Unfortunately I do know about Mast cell tumours as Duncan, my 11 year old black lab was diagnosed with one a couple of months ago.
The REALLY important thing is that the tumour is removed with wide margins (>2cm if possible). Duncan's was on his neck about midway down, 1" in size .... he came home with an incision running from above his ear right down to where his neck met his shoulder.
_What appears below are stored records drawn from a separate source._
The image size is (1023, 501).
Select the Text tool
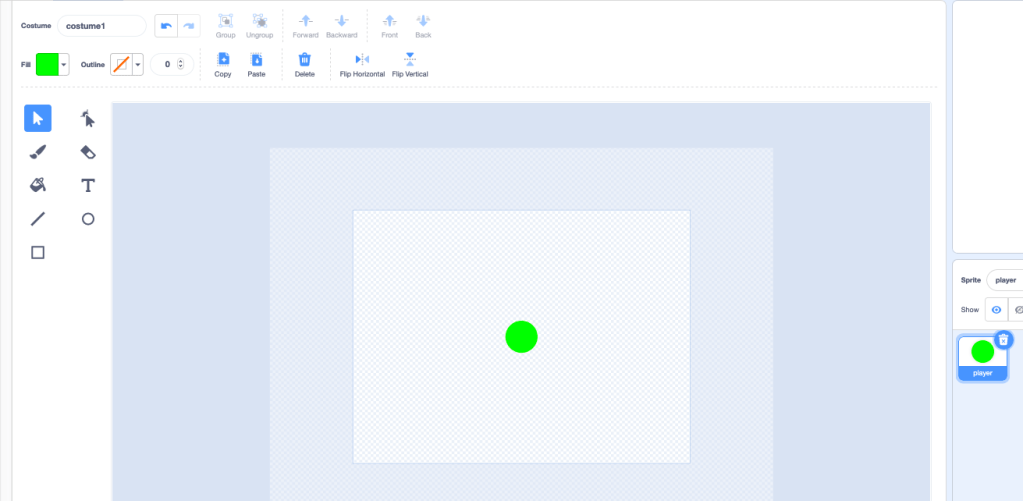(x=88, y=185)
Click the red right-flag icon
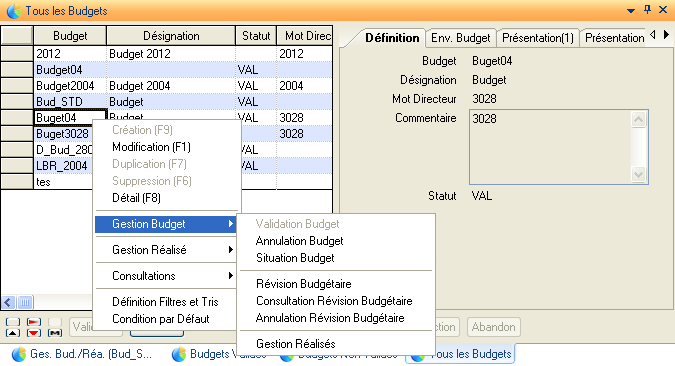Image resolution: width=675 pixels, height=366 pixels. (x=34, y=322)
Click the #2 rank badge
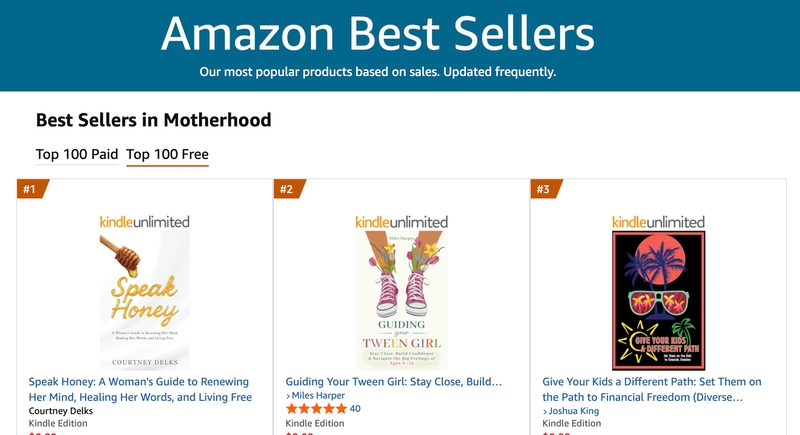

The surgeon also ended up taking part of his cleidocervicalis muscle, leaving a sizeable hole in his neck.
As you may know, Mast cells are one of 3 grades (depending on how extensive they are and the characteristics of the cells within the mass) and 4 grades (depending on lymph node involvement, metastases etc) , which can only be determined after the mass is removed and other tests like ultrasound, buffy coat smear and bone marrow aspirates are performed. Grade I tumors, if removed with clean margins are typically curable. Grade II's even with clean margins have a 20% recurrance rate and are unpredictable in how they will act. Survival rates seem to vary between papers, but it seems about 75% of dogs with a Grade II live > 6 months unless you do radiation treatment when >80% live over 5 years. Grade III are aggressive tumours with a poor prognosis, only 15% living >6 months after diagnosis.
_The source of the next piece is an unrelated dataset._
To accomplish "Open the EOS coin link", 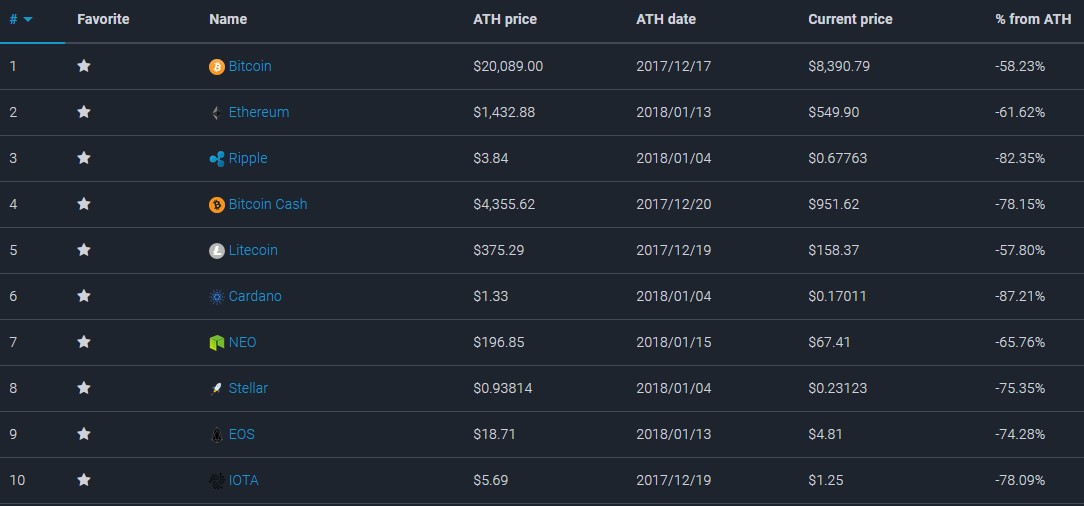I will coord(241,434).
Now, after having said this, dogs don't read papers or textbooks. I have several colleagues who have dogs with Grade II tumours who are >1 year post mass removal and doing great.
Duncan also had a Grade II, stage I tumour. He was put on Benedryl and Famotidine prior to, and for a few weeks post surgery (Mast cells release histamine, that can cause GI upset). In fact many dogs with Mast Cell disease don't die from the tumours, but rather because they have GI side effects (e.g. ulcers) that affect their quality of life.
Unfortunately for Duncan he is going back for a recheck tomorrow as his incision has developed a new lump along it. I think it is a suture reaction, but Mast cells are known as great pretenders, so every new lump and bump needs to be checked out.
One other thing I did was to change Duncan to a low carb diet (I use Natures Variety Prairie) as cancer cells like carbs.
My dog had a grade one removed when he was 7. He died at 14.5 of something unrelated and the cancer had never returned.
Over the years he had many other lumps and bumps, all benign.
Prayers for some good news!
I'd have to look at our paperwork but I *think* that's the place (and lady) I saw with my Golden's osteosarcoma. If so, she was wonderful and I highly recommend her. Very smart and good at what she does as well as excellent dog side manner.